August 9, 2011

Brewing Volcanoes Need Your Help

It stands out as if it were yesterday: the day I relinquished my self-control to a bully.
I’d moved to a new town and, though I remained forever an “outsider” in some ways, I adjusted fairly well. I began to soar academically, found an extracurricular niche in music and drama, made friends, and felt no ill will towards anyone.

So I was blindsided over two years later when I became a target. For some reason, a particular girl got it in her head to bug me.
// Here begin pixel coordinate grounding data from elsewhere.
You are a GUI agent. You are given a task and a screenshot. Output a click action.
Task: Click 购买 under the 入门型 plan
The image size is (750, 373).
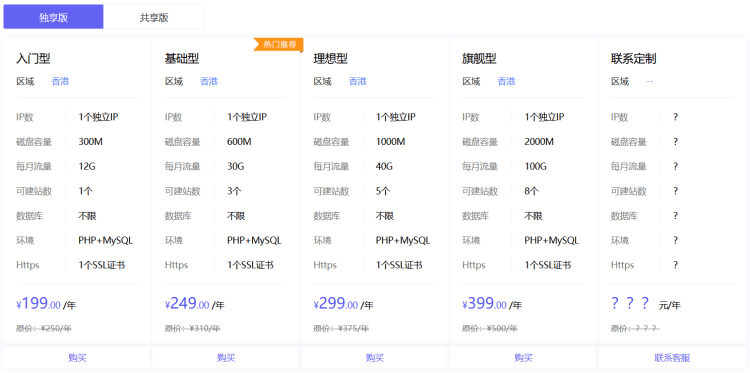click(77, 358)
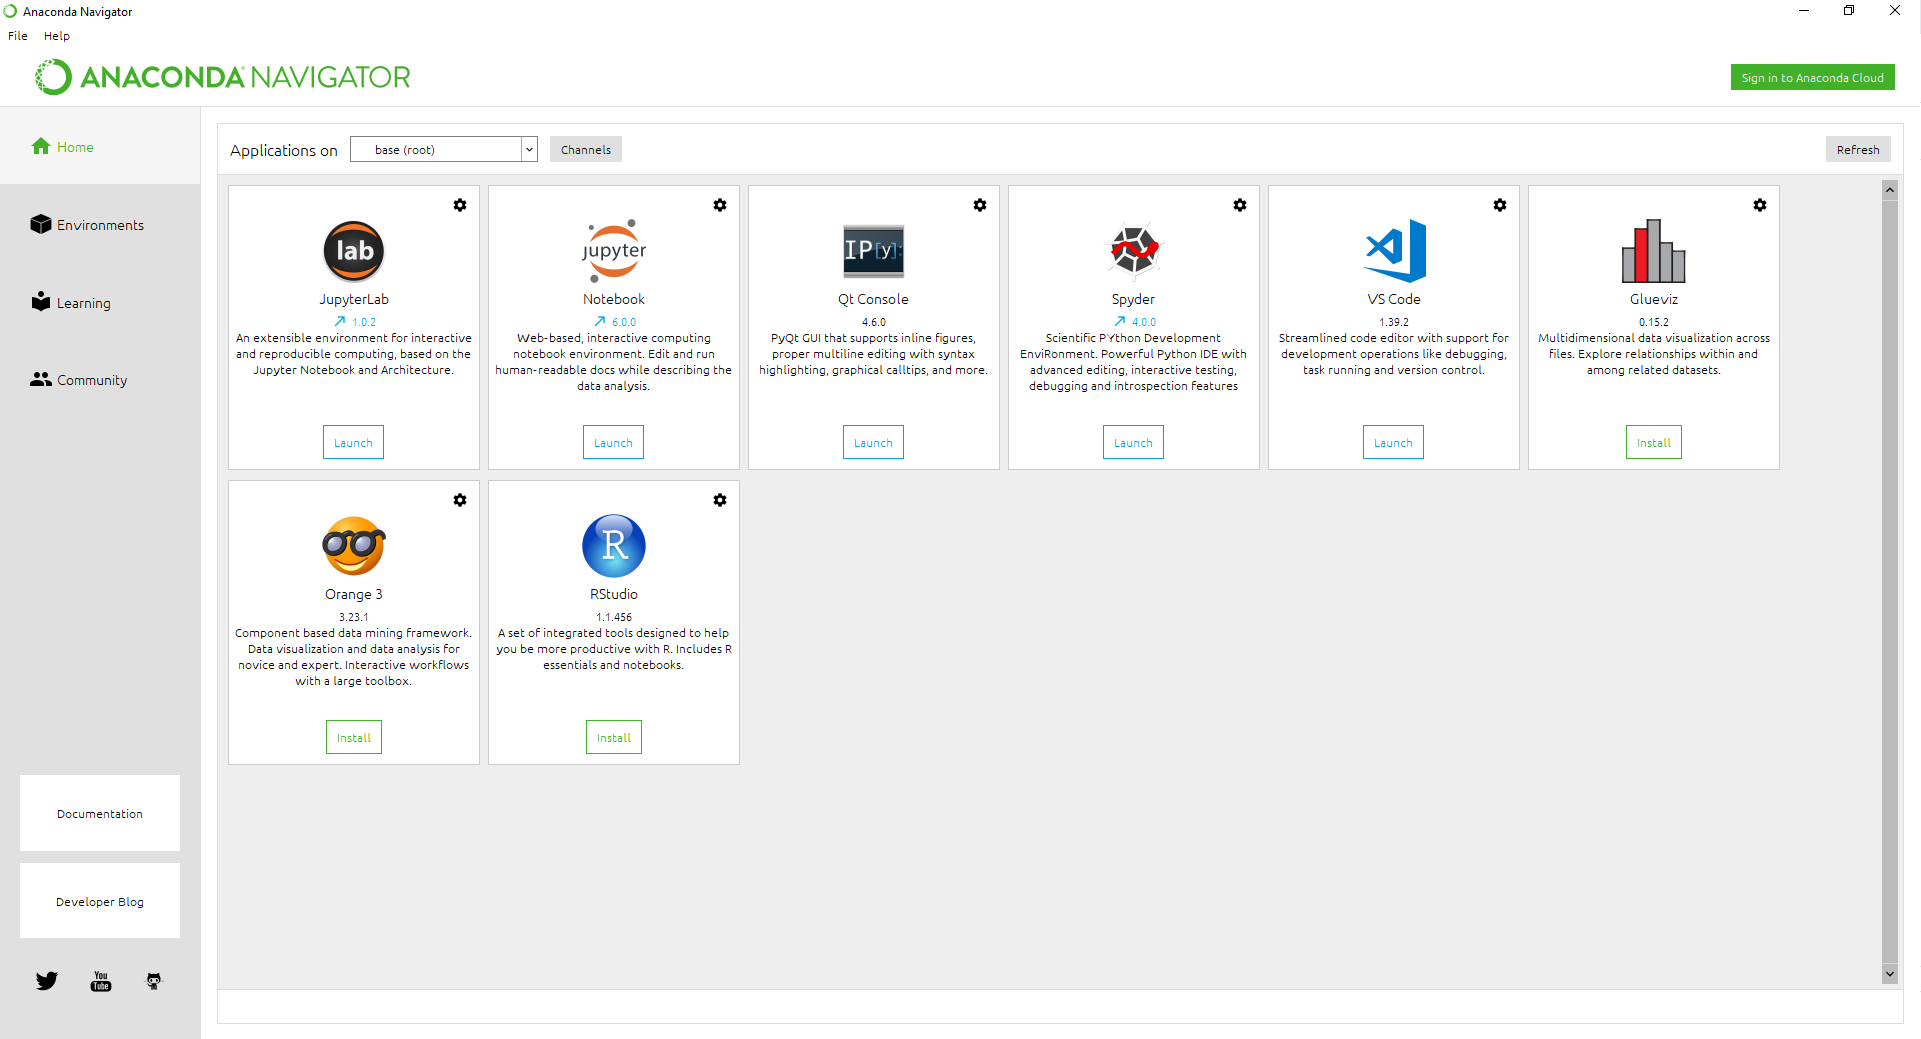Click the GitHub icon in sidebar
1921x1039 pixels.
point(154,981)
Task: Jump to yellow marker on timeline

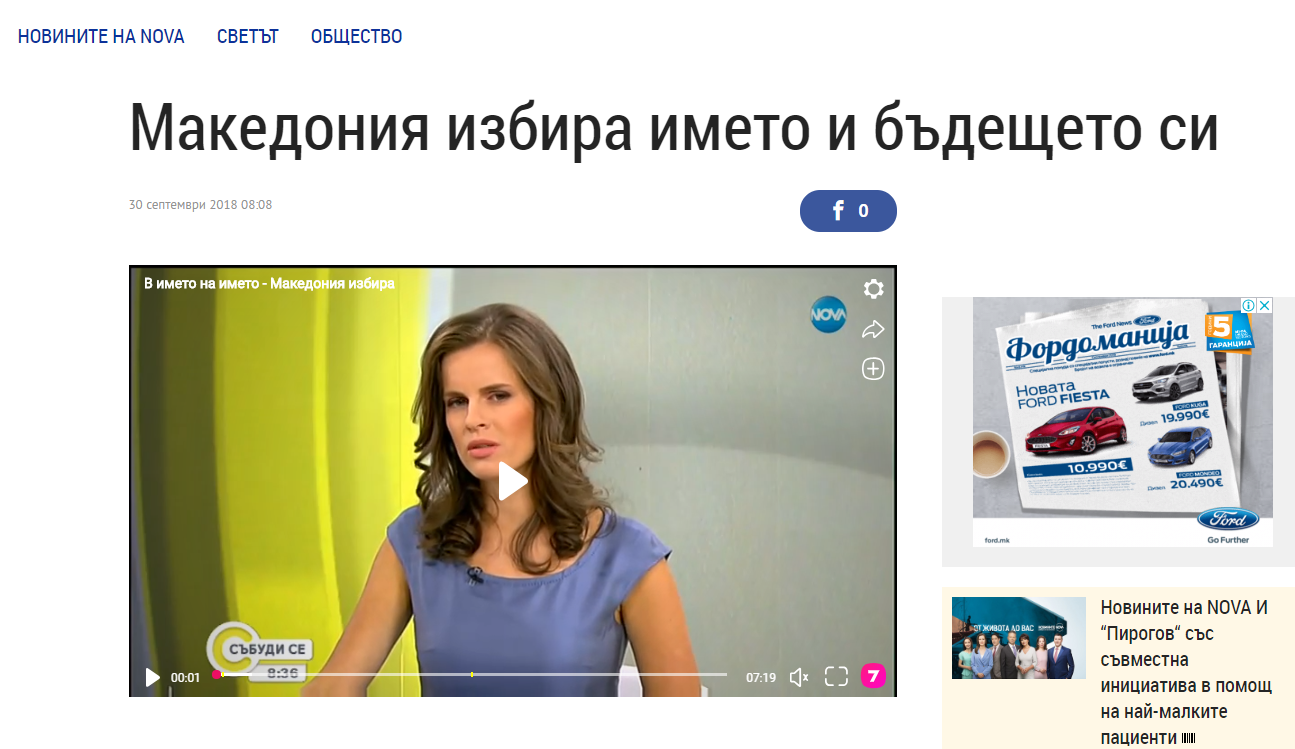Action: [x=472, y=675]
And soon her clique of half a dozen tormented me at every turn.
They shoved as we ran laps in gym…poked in the halls…spread vile rumors…scrawled profanity on my locker…and broke into my locker and hurled all my books into the trash.

Through it all, I tried to persevere in ignoring them. But I made the mistake of keeping my growing angst to myself instead of seeking help. So I was a volcano ready to blow - and one day after gym, I erupted.

One girl decided to step on the backs of my shoes as we hurried between bells – and, even when she’d succeeded in sliding my shoes off my heels, she persisted, scraping her toes against my socks. I sought an escape route through the wall of kids, to no avail.

And then the next thing I knew, the girl was flat on her back, and everyone was gawking. I’d apparently whipped around and smacked her across the face so hard that I’d sent her to the mat. I didn’t know what to do next so I simply stared at her for a moment, turned, and rushed away.
I don’t think my reaction was right; I don’t like that I lost my self-control. But, having been in that position, I understand why bullied kids give up and retaliate.

Bullying is obviously a self-control issue for the bully; that child needs to learn self-control to avoid behaving horribly. But the victim needs help as well because, in isolation, self-control only lasts so long. I slapped a girl, but, of course, that’s nothing compared to what can happen when a victim snaps.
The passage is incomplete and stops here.